Researchers Robert Graybosch, USDA-Agricultural Research Service,a nd C. James Peterson, Oregon State University, did an extensive review of field trial and wheat performance data and reached an interesting conclusion. Their work was reported in the September-October edition of Crop Science and released this week.

The researchers estimated that the average rate of genetic improvement in winter wheat yield potential since 1959 was 1.1% per year. Great news, but it turns out most of that gain came from 1959 to 1989.

The work looked at data collected from long-term USDA-ARS regional nursery trials in the Great Plains. In those trials, plant breeders entered varieties from public and private entities representing the highest current genetic potential for grain yield production. Since the late 1980s, the rate of grain yield improvement has slowed. And it appears that those yields may be reaching a plateau.

One factor that is playing a significant role in wheat breeding is the increasing attention to disease resistance in the face of different strains of stem rust and new strains including Ug99. As researchers focus on beating back this problem, yield potential may have suffered.

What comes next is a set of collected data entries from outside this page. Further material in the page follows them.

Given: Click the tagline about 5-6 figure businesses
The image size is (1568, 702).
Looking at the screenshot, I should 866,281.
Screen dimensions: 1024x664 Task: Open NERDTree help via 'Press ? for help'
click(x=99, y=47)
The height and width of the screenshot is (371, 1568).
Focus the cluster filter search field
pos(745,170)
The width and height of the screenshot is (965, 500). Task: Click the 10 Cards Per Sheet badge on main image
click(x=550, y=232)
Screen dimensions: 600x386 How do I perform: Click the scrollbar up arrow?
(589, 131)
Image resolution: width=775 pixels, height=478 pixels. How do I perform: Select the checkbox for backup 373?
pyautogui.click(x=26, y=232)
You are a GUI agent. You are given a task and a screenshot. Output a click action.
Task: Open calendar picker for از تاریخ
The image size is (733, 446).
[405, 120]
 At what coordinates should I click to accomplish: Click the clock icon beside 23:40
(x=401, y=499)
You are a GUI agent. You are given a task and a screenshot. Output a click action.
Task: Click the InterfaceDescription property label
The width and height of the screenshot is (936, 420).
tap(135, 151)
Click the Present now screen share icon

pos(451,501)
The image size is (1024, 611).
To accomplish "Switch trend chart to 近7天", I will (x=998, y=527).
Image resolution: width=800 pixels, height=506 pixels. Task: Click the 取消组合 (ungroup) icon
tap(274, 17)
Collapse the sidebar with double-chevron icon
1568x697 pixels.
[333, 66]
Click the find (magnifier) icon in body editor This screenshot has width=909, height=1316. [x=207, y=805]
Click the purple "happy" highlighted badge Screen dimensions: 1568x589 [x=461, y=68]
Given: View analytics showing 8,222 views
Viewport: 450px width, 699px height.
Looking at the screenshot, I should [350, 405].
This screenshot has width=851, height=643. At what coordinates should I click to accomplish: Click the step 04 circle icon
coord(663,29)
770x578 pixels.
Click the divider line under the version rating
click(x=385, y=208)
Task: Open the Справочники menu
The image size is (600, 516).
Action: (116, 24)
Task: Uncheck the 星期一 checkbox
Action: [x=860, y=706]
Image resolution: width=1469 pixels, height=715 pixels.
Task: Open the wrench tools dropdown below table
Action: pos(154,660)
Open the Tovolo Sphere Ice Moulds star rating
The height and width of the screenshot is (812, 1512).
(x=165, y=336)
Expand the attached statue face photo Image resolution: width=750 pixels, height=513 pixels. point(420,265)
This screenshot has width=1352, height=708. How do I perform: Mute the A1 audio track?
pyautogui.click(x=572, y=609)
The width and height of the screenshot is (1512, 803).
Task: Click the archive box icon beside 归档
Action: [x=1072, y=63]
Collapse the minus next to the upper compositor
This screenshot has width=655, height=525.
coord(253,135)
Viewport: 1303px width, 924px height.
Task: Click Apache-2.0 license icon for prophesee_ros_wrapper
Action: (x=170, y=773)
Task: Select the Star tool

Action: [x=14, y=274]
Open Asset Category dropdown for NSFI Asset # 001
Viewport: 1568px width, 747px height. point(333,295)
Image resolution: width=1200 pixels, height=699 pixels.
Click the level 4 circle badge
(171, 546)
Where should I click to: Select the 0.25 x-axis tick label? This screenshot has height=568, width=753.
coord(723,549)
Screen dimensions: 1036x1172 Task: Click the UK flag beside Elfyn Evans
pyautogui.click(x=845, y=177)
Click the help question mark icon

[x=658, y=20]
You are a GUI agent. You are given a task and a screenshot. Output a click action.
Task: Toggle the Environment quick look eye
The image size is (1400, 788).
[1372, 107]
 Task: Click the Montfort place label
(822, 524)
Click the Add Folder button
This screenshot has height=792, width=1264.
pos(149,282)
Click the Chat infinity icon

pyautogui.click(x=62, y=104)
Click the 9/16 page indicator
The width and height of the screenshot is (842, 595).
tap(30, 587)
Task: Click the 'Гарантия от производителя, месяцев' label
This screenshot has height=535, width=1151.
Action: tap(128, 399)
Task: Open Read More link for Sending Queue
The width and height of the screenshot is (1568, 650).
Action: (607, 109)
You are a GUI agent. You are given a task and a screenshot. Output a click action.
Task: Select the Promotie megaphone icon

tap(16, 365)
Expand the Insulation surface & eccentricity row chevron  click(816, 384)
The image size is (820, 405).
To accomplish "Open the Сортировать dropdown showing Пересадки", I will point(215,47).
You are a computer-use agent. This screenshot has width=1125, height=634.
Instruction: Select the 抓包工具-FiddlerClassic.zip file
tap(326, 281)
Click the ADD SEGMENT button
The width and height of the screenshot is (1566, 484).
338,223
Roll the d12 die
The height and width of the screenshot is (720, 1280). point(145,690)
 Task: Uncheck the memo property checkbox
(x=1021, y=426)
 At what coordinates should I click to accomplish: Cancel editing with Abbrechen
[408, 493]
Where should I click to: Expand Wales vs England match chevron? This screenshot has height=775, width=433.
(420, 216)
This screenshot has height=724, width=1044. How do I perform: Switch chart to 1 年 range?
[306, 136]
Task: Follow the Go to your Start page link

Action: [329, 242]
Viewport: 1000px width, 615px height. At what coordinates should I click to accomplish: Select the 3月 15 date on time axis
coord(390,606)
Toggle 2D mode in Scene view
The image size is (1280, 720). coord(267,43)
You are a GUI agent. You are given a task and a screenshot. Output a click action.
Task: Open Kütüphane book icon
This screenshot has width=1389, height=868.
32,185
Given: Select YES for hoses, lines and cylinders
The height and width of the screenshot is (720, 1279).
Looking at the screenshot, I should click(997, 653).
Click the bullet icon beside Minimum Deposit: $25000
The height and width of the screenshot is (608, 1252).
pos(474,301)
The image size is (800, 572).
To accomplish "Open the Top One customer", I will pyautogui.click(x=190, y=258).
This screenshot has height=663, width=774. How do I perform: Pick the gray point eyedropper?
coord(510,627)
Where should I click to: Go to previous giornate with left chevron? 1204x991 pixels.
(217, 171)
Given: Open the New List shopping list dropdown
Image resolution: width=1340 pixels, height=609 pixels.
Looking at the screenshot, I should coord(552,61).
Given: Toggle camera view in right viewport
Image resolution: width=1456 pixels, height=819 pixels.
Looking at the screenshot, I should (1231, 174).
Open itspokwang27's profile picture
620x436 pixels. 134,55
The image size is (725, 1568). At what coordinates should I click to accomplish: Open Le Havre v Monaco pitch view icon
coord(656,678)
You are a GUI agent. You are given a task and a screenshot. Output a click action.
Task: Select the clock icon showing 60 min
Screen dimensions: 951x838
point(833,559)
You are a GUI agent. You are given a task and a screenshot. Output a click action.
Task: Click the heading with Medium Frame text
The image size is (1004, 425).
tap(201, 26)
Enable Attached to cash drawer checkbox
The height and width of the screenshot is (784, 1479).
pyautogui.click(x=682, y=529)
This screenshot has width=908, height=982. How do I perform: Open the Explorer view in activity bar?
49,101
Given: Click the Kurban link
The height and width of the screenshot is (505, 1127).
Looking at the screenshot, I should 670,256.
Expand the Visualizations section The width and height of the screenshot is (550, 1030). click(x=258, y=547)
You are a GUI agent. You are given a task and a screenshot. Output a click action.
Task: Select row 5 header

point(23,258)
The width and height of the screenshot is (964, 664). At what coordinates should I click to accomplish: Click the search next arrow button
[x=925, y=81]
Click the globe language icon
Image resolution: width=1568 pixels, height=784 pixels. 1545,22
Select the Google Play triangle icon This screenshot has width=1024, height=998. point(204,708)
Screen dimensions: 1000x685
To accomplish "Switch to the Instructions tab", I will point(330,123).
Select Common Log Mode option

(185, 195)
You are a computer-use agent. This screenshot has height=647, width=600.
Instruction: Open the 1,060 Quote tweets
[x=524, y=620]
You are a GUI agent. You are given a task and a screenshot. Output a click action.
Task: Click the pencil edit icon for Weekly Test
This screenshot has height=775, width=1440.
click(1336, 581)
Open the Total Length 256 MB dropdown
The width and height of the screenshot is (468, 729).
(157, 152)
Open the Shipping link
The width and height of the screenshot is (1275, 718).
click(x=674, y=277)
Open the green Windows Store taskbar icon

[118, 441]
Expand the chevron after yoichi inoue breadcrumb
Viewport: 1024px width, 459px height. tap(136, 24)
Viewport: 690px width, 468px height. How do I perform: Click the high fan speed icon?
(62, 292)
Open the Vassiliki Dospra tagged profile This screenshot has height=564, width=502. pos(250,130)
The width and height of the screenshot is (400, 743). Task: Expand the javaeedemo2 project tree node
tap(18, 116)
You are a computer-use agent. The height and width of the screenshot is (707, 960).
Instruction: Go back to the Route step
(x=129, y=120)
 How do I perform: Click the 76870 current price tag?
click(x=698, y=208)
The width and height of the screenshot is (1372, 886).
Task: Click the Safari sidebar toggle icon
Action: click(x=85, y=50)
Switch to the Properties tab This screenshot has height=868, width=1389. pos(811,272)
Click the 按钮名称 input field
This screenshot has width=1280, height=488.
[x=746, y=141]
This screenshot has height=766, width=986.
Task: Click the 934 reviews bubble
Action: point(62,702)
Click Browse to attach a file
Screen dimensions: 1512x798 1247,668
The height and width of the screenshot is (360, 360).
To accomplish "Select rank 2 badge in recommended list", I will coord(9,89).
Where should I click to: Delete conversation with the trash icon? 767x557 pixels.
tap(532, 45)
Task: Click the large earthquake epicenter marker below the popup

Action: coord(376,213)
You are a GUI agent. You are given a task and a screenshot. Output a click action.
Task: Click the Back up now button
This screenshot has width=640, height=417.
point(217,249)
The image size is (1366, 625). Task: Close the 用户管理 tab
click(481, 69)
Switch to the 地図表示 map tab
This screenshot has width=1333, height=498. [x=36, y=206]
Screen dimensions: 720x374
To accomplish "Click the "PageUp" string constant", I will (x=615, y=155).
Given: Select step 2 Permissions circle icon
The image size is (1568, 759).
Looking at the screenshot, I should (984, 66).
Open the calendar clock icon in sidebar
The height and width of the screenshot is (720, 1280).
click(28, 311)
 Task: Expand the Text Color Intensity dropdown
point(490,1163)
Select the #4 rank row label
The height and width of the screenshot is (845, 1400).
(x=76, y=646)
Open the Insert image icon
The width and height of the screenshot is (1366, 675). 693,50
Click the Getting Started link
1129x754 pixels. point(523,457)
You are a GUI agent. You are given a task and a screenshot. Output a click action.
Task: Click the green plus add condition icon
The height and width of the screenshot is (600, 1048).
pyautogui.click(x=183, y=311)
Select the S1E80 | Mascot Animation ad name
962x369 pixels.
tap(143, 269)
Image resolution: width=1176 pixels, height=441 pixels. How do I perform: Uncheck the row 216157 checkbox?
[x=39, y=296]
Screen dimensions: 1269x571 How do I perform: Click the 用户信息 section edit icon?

However, the stall-out in winter wheat yield gains could also be happening because of the exhaustion of available genetic resources for yield improvement.

Graybosch, in a Crop Science Society press statement, notes the industry needs a "second 'Green Revolution' in wheat." Noting the rising world population - and that wheat is one of the three critical grains along with corn and rice - shortages could be a problem in the future.

Yield gains in wheat over the past 60 years have come from adapting plants to their growth zones, adding disease resistance and the introduction of dwarfing genes that shorten stems and force plant energy into producing seed. Yet today, advances in wheat yield technology may have stalled. In their study, the researchers point to work to bring rye genes into wheat germplasm to boost yield, only to find wheat quality problems made the plants undesirable. They also noted the short-term foray into hybrid wheat, which proved uneconomical at the time. In essence, the wheat breeding industry may be looking for a new "great leap forward" technology, and it appears it may need it pretty soon.

The researchers note that given current genetics and varieties, the only way to meet growing world demand for wheat would be to grow it on better land. Today, most wheat is grown only on rain-fed acres. They suggest moving wheat to irrigated ground where corn and soybeans are grown today could be one yield-booster.

Industry observers know that in Europe where intensive farming methods for wheat are common, yields have grown significantly over the past few decades. Wheat yields topping 100 bushels are common in these growth environments. Is that what it would take to push up wheat yields in the U.S.? The wheat industry can meet world demand today, the challenge could be in the next five to 10 years as demand continues to rise - along with quality demands - in the face of rising disease pressure. Wheat breeders may be challenged to hit those higher targets.